In vitro replication also appears dependent on the expression in cells of PrP^C protein and, in the absence of other markers for infectivity, the site of conversion of PrP^C to PrP^Sc has been studied to elucidate where in the cell replication is taking place. Most PrP^C is localized on the cell surface in lipid rafts via a C-terminal, glycosyl-phosphatidyl-inositol (GPI) anchor and its synthesis on ER-attached ribosomes, trafficking (and complex N-glycan addition) in the Golgi body and translocation to the cell lumen and surface mirror that of other membrane and secreted proteins. Early time-course studies in infected neuroblastoma cells indicated that the conversion to PrP^Sc takes place following transit of PrP^c to the cell surface, either at the surface or during constitutive endocytosis via clathrin-coated pits and re-cycling in the endosomal-lysosome system (Caughey and Raymond 1991; Westergard et al. 2007); in vivo PrP (either PrP^c or PrP^Sc) can be observed accumulating at the plasma membrane and in the intercellular space well before neuronal loss, vacuolation, and gliosis (Jeffrey et al. 1996) and may have a direct toxic or mitogenic effect on neighbouring cells. PrP^C may play a role in protecting cells from oxidative stress (Crozet et al. 2008), and has a cytoprotective effect in yeast, mammalian cells and mice (Bounhar et al. 2001; Atarashi et al. 2003; Bounhar et al. 2006). Hence, the observed cellular pathogenesis of prion replication may be the product of a toxic gain of function due to the formation of small oligomers of PrP^Sc (Winklhofer et al. 2008; Wang et al. 2009) coupled to loss of normal cyto-protective activity.

Much further work needs to be done to understand these cellular interactions in the brain and peripheral tissues, not least because their understanding should guide the development of therapeutics.
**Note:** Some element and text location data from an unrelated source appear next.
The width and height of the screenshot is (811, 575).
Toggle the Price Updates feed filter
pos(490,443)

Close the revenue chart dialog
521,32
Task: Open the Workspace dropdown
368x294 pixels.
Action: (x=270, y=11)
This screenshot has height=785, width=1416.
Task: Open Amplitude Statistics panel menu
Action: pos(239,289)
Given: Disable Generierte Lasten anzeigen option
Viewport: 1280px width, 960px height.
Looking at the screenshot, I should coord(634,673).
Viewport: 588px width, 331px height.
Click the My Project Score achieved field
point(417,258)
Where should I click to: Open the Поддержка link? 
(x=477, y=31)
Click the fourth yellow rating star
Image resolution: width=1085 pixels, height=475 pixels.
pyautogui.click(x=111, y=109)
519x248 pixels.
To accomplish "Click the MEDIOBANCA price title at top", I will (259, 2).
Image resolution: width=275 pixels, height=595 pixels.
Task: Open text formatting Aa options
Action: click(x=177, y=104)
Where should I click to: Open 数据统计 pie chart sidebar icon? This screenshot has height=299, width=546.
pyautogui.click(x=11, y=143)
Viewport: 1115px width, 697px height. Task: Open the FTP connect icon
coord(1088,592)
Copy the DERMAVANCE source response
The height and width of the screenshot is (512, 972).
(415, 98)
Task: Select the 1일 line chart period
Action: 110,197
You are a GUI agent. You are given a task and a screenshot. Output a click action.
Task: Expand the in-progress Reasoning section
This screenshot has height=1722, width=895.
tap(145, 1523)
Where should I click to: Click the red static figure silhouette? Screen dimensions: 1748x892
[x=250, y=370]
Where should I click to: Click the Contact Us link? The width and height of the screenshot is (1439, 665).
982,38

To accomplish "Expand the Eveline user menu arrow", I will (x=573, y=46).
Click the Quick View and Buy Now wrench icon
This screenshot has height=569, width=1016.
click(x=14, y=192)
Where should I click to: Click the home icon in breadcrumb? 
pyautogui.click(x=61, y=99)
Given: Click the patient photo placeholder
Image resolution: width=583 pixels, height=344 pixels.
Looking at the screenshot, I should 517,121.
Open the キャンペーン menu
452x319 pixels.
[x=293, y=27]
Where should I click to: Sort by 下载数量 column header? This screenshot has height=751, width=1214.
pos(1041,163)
In recent years, research to develop an effective treatment for humans affected by vCJD has increased enormously and PrP and its known ligands have been the targets for drug discovery programmes based on in-silico modelling (Ouidja et al. 2007; Larramendy-Gozalo et al. 2007; Ludewigs et al. 2007; Vana et al. 2009), in-vitro binding of small molecules (Schroder and Muller 2002; Gayrard et al. 2005; Klingenstein et al. 2006; Rhie et al. 2003; Sayer et al. 2004) or mAb fragments (Wuertzer et al. 2008), depleting PrP^Sc from infected cell cultures (Nordstrom et al. 2005; Cordes et al. 2007; Cronier et al. 2007; Campana et al. 2009), or prolonging the survival time of animals experimentally-infected with TSEs (Fai Mok et al. 2006; Kawasaki et al. 2007; Doh-ura et al. 2004). However, reducing PrP^Sc levels does not necessarily lead to better survival times (Zuber et al. 2008) and few animal experiments have shown drug efficacy unless the treatment starts before or at the time of infection. Nevertheless, clinical studies in humans are currently in progress (Collinge et al. 2009; Stewart et al. 2008; Tsuboi et al. 2009) and the identification of PrP^C-specific pharmaceuticals may have a broader utility in the treatment of human neurodegenerative diseases; PrP^C has recently been shown to be a mediator of (Alzheimer’s) amyloid-β-oligomer-induced synaptic dysfunction (Lauren et al. 2009).